Q5 Plot the top 10 most frequent sequences¶
# Hint: seqfplot()
# BEGIN SOLUTION
seqfplot(biofam.seq, main = "Sequence frequency plot", idxs = 1:10)
# END SOLUTION

Q6 What are the distinct states sequence (DSS) in the sequence objects?¶
# Hint: seqdss()
# BEGIN SOLUTION
print(head(seqdss(biofam.seq)))
# END SOLUTION
Sequence
1167 Parent-Left+Marr-Left+Marr+Child
514 Parent-Left-Left+Marr-Left+Marr+Child
1013 Parent-Left-Left+Marr-Left+Marr+Child
275 Parent-Left
2580 Parent-Left-Left+Marr+Child
773 Parent
Q7 How many sequences are there in the data?¶
seq_num <- nrow(biofam.seq) # SOLUTION
Q8 What is the min/max/median length of the sequences¶
summary(seqlength(biofam.seq)) # SOLUTION
Length
Min. :17
1st Qu.:17
Median :17
Mean :17
3rd Qu.:17
Max. :17
Q9 Which state is the most likely to follow ‘Left’ (hint: transition rates)¶
# Hint: seqtrate()
# BEGIN SOLUTION
seqtrate(biofam.seq)
# END SOLUTION
[>] computing transition probabilities for states Parent/Left/Married/Left+Marr/Child/Left+Child/Left+Marr+Child/Divorced ...

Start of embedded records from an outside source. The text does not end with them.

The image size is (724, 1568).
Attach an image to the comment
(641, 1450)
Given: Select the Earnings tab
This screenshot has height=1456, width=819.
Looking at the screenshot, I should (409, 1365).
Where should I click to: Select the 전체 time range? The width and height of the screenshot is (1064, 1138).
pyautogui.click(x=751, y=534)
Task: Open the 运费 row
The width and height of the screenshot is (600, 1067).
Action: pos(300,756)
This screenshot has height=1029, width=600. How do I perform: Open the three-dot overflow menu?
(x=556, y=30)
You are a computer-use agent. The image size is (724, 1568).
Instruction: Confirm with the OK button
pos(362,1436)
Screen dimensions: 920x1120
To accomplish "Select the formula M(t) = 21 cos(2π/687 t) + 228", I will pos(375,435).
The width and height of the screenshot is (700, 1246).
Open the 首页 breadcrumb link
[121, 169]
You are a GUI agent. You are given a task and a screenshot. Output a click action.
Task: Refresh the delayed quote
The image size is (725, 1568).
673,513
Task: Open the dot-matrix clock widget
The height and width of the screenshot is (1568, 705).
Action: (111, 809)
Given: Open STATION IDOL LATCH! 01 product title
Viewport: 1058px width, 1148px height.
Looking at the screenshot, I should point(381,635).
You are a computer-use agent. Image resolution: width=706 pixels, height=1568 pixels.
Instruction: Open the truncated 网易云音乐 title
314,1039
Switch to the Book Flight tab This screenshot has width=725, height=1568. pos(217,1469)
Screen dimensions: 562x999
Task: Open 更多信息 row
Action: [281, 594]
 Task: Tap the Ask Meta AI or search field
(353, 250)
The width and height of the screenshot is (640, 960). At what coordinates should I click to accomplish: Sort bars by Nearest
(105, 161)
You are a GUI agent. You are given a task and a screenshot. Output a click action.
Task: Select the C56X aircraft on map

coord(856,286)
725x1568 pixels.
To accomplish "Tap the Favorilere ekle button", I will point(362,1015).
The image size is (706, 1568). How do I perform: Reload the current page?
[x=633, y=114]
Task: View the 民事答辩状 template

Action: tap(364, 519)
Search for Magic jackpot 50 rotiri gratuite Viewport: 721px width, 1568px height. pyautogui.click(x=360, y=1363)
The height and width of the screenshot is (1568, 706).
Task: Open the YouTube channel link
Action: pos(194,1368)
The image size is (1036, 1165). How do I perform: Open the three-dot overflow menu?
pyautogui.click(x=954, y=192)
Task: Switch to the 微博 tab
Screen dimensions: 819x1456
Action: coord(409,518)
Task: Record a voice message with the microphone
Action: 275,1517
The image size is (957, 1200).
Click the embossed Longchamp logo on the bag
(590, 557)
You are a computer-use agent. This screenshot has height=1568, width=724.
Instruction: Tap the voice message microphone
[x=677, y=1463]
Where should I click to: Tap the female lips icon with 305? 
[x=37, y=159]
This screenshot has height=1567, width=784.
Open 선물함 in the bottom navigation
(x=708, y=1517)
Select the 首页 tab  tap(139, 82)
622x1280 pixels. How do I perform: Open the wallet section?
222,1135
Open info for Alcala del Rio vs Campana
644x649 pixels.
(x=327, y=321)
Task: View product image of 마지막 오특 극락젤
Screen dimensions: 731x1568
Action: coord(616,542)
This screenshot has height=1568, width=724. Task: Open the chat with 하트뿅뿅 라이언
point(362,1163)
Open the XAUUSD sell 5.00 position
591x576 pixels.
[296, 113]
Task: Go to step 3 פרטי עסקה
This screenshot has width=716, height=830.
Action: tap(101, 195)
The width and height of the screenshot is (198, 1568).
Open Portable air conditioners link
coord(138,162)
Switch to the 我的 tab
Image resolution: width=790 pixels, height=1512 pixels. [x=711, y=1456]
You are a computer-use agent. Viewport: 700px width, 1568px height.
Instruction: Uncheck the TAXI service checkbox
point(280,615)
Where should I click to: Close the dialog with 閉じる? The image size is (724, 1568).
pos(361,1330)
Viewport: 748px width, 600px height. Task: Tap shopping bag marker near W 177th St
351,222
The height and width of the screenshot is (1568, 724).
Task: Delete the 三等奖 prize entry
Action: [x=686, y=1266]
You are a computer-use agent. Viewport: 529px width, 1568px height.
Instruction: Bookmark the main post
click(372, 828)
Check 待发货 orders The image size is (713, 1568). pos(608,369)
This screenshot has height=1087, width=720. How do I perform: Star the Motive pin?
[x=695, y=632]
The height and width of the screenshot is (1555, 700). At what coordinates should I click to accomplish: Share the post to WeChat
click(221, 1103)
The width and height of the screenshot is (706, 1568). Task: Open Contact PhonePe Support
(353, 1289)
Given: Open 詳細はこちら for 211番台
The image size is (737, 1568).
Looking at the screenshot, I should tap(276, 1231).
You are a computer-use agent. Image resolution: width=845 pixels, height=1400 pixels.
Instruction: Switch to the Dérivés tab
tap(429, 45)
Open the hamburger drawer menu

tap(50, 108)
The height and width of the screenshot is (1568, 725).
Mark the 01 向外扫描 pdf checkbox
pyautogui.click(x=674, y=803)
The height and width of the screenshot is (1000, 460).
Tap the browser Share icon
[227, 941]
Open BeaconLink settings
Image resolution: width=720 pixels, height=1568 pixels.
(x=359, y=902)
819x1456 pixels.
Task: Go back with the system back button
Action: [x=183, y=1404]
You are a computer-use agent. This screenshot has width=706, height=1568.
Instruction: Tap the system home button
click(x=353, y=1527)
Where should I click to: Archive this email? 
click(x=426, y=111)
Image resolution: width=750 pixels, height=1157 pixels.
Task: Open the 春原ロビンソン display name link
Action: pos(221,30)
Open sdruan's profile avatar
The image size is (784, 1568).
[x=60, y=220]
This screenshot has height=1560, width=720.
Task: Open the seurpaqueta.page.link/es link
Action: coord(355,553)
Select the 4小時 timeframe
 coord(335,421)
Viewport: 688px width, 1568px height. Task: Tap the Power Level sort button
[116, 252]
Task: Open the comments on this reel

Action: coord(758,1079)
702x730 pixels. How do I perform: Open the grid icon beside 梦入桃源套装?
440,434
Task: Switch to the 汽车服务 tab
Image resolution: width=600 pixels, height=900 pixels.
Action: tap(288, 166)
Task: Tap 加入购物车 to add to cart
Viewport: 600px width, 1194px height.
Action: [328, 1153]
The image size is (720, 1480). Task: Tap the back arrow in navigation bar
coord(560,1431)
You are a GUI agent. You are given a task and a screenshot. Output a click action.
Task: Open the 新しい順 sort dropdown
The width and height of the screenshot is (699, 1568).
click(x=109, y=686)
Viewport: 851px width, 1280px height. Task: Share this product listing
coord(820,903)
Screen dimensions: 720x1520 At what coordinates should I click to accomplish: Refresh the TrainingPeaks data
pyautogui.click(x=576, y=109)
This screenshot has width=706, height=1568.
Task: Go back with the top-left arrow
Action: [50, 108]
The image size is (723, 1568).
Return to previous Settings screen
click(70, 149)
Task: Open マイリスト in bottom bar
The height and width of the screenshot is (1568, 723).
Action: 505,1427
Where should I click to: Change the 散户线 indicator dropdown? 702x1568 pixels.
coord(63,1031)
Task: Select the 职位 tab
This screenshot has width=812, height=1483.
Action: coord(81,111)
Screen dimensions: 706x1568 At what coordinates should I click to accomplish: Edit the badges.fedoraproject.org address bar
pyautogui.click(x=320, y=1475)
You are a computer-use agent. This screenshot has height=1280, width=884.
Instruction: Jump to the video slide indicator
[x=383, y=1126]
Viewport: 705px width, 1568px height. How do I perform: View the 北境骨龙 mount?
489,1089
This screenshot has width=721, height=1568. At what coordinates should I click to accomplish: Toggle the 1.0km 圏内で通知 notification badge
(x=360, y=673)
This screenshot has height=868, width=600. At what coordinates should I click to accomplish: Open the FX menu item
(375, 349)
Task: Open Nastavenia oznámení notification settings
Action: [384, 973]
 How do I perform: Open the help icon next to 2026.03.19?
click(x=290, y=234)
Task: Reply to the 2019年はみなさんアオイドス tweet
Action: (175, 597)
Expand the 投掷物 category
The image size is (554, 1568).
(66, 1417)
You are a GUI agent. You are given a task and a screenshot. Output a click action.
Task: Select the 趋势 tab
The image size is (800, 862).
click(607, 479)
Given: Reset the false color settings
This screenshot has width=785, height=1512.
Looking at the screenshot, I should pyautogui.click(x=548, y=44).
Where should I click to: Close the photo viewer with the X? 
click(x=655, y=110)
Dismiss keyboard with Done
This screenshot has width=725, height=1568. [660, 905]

[-> Parent] | [-> Left] | [-> Married] | [-> Left+Marr] | [-> Child] | [-> Left+Child] | [-> Left+Marr+Child] | [-> Divorced] | |
---|---|---|---|---|---|---|---|---|
[Parent ->] | 0.8856748 | 0.05458433 | 0.01534398 | 0.03181990 | 0.000377311 | 0.001069048 | 0.01113068 | 0.0000000000 |
[Left ->] | 0.0000000 | 0.88983957 | 0.00000000 | 0.08342246 | 0.000000000 | 0.003921569 | 0.02263815 | 0.0001782531 |
[Married ->] | 0.0000000 | 0.00000000 | 0.96902303 | 0.01032566 | 0.000000000 | 0.000000000 | 0.01111994 | 0.0095313741 |
[Left+Marr ->] | 0.0000000 | 0.00000000 | 0.00000000 | 0.78695955 | 0.000000000 | 0.000000000 | 0.19944212 | 0.0135983264 |
[Child ->] | 0.0000000 | 0.00000000 | 0.12500000 | 0.00000000 | 0.812500000 | 0.062500000 | 0.00000000 | 0.0000000000 |
[Left+Child ->] | 0.0000000 | 0.00000000 | 0.00000000 | 0.00000000 | 0.000000000 | 0.881944444 | 0.11805556 | 0.0000000000 |
[Left+Marr+Child ->] | 0.0000000 | 0.00000000 | 0.00000000 | 0.00000000 | 0.000000000 | 0.000000000 | 0.99393173 | 0.0060682680 |
[Divorced ->] | 0.0000000 | 0.00000000 | 0.00000000 | 0.00000000 | 0.000000000 | 0.000000000 | 0.00000000 | 1.0000000000 |
Q10 What are the top 10 most diverse sequences (hint: entropy, turbulence)¶
# BEGIN SOLUTION
df <- as.tibble(seqindic(biofam.seq, indic=c("entr","turbn","cplx")))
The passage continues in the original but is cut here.